The V-6 engine uses variable cylinder management to save on fuel. This system automatically cuts out either two or three of the cylinders during highway cruising to help give the vehicle a better highway EPA rating.

Four-wheel-drive models have Honda’s permanent "Real Time 4WD" system, which operates automatically with no driver input. There is no way to turn it off. It’s designed for everyday driving, though, not for serious off-road exploring, as it does not feature low-range gearing.

Other Crosstour safety features include Honda’s Advanced Compatibility Engineering – ACE -- body structure, along with electronic stability control, antilock brakes with electronic brake-force distribution and brake assist; side-curtain air bags with a rollover sensor for both rows; driver and front-passenger side air bags; and active front head restraints.

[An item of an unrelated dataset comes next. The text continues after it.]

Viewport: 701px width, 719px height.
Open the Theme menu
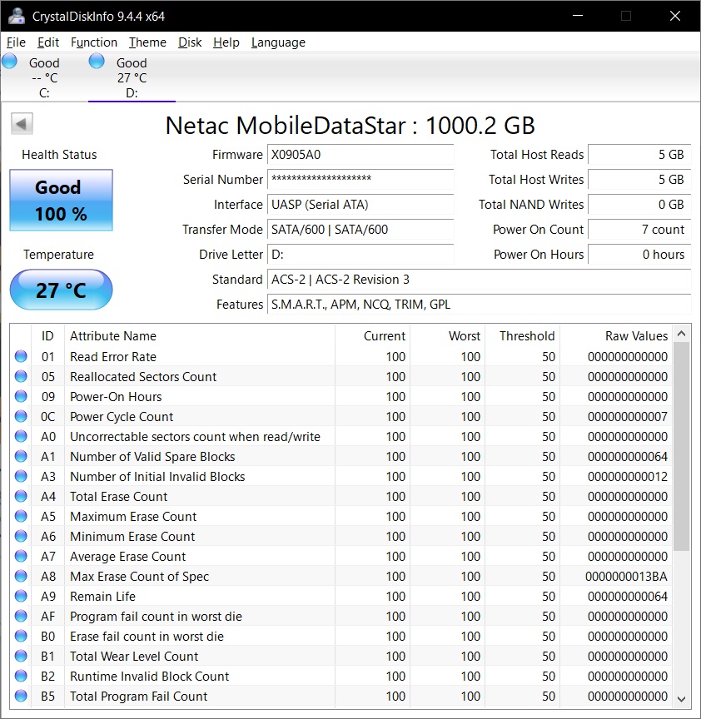[x=147, y=42]
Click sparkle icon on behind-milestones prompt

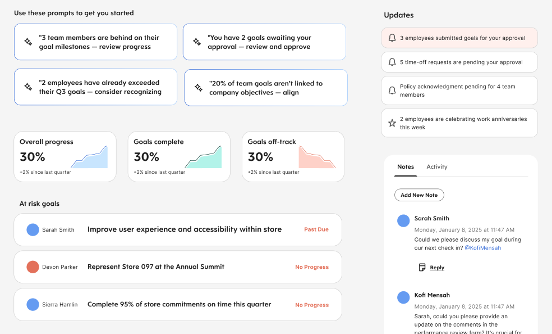click(x=28, y=42)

We had up to five passengers in the Crosstour on several occasions, and the backseat riders seemed to be comfortable enough and have plenty of head-, leg- and knee room. Up front, the driver and passenger rode quite comfortably, and the cabin was quiet at highway speeds.

The V-6 provides all the power you’d need for any situation, and we even tested it on some hilly roads. The transmission shifts smoothly and at just the right spots, and I let it do its thing for the most part, rather than fooling with the manual shift paddles.

Total sticker price for our EX-L four-wheel-drive Crosstour with navigation was $38,070.